--- BEGIN ENTRIES PROVIDED ---
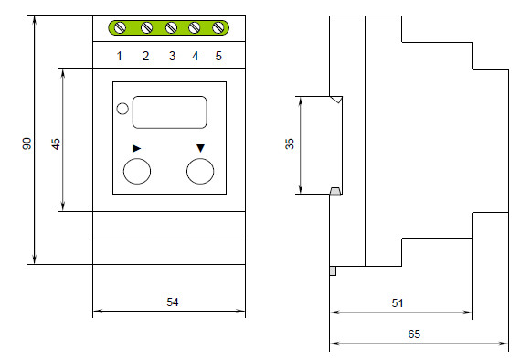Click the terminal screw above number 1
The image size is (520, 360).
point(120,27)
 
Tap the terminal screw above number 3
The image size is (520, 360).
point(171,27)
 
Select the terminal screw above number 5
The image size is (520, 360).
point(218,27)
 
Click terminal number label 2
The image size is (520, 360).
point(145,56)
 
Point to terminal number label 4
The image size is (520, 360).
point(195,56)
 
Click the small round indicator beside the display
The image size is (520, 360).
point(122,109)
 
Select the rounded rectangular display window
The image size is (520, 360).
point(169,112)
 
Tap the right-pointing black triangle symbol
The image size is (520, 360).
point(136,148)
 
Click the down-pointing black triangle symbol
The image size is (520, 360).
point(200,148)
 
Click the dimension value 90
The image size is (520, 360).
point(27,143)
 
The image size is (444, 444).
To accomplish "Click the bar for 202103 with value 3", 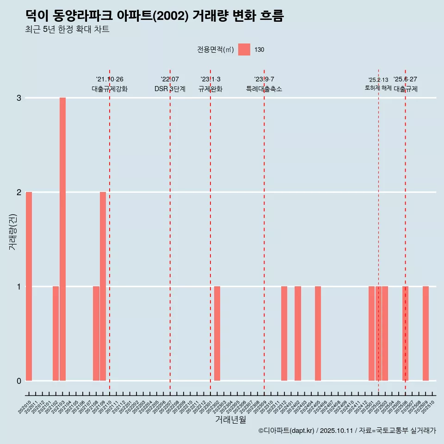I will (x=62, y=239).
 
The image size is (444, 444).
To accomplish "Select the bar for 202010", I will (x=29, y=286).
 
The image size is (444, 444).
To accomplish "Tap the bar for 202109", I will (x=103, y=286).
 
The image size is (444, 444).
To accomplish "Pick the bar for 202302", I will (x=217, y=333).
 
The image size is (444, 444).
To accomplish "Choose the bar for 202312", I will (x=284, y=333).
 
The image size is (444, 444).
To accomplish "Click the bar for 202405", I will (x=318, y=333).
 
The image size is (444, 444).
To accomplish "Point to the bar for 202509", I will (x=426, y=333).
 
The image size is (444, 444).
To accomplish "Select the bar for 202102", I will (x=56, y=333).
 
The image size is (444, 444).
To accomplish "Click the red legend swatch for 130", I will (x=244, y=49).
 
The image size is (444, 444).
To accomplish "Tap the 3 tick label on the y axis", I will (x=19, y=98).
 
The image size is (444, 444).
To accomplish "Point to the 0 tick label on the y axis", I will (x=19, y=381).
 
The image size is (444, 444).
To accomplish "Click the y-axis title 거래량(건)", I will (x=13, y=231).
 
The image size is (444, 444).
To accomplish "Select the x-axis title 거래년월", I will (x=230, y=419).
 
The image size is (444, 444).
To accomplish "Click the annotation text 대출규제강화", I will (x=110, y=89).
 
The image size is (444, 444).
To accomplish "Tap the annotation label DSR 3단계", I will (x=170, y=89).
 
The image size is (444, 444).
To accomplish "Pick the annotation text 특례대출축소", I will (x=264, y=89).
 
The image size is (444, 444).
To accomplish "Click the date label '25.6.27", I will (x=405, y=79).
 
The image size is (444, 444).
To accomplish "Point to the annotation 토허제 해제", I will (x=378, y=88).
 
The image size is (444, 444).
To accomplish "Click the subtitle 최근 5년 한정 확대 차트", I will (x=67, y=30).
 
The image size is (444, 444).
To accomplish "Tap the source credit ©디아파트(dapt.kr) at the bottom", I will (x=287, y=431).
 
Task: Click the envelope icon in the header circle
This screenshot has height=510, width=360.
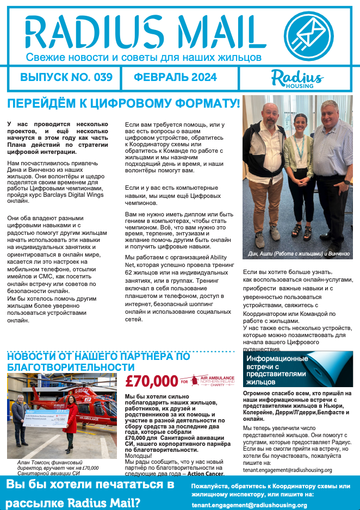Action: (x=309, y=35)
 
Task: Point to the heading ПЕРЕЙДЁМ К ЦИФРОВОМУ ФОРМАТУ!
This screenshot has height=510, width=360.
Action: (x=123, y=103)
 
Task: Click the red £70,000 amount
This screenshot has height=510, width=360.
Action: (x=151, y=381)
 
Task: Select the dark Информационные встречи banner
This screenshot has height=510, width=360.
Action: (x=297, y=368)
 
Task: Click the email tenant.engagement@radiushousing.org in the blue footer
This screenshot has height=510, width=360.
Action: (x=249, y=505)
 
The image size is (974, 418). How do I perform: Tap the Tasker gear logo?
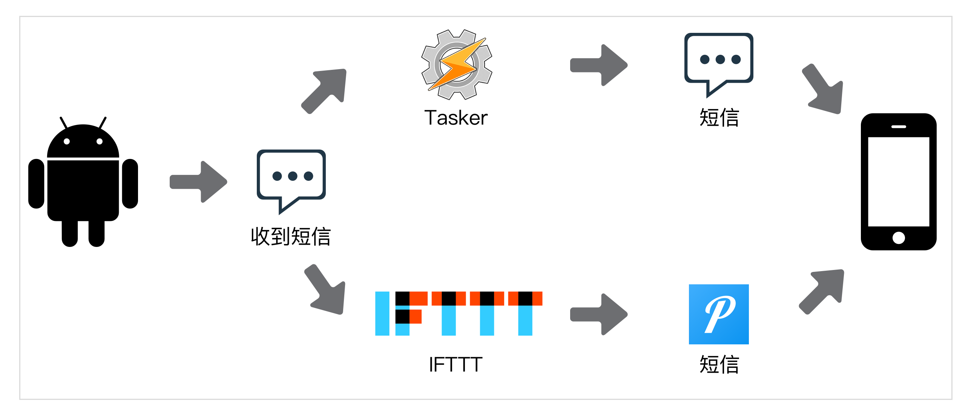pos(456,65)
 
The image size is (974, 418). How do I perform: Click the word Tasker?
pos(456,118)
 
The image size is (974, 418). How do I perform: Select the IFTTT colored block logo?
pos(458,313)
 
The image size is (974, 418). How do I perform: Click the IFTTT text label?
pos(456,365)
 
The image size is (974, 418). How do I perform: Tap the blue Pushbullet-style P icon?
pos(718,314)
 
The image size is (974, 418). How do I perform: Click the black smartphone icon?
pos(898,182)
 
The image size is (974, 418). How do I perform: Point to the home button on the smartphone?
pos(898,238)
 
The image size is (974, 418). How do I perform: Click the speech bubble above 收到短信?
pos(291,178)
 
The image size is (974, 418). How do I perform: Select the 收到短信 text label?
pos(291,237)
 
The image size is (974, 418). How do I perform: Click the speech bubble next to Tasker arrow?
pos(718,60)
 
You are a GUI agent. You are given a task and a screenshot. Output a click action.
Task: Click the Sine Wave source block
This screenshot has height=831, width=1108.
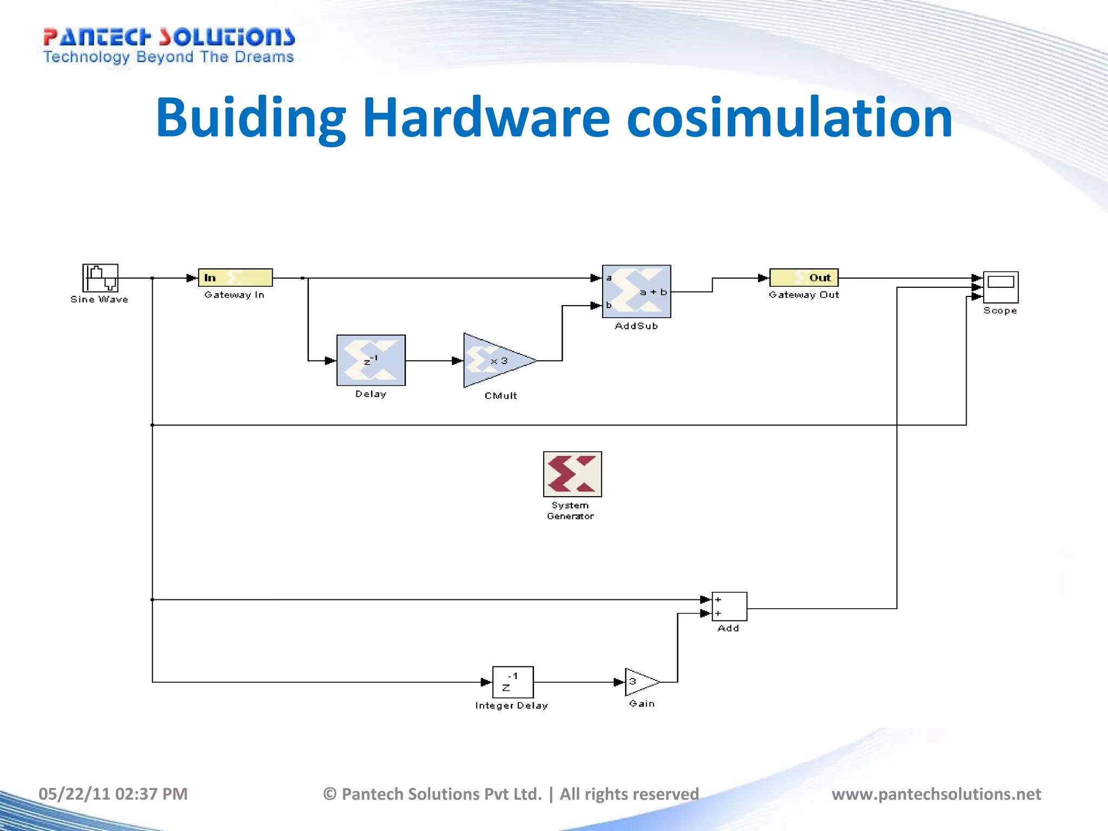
--- END ENTRIES PROVIDED ---
DIRECTION: Write out the part of the data that opens with its first line and closes with the line containing "point(27,143)", both ends included, word for word. Leave the pictures out of your answer.

RESPONSE:
Click the terminal screw above number 1
The image size is (520, 360).
point(120,27)
 
Tap the terminal screw above number 3
The image size is (520, 360).
point(171,27)
 
Select the terminal screw above number 5
The image size is (520, 360).
point(218,27)
 
Click terminal number label 2
The image size is (520, 360).
point(145,56)
 
Point to terminal number label 4
The image size is (520, 360).
point(195,56)
 
Click the small round indicator beside the display
The image size is (520, 360).
point(122,109)
 
Select the rounded rectangular display window
The image size is (520, 360).
point(169,112)
 
Tap the right-pointing black triangle symbol
The image size is (520, 360).
point(136,148)
 
Click the down-pointing black triangle symbol
The image size is (520, 360).
point(200,148)
 
Click the dimension value 90
The image size is (520, 360).
point(27,143)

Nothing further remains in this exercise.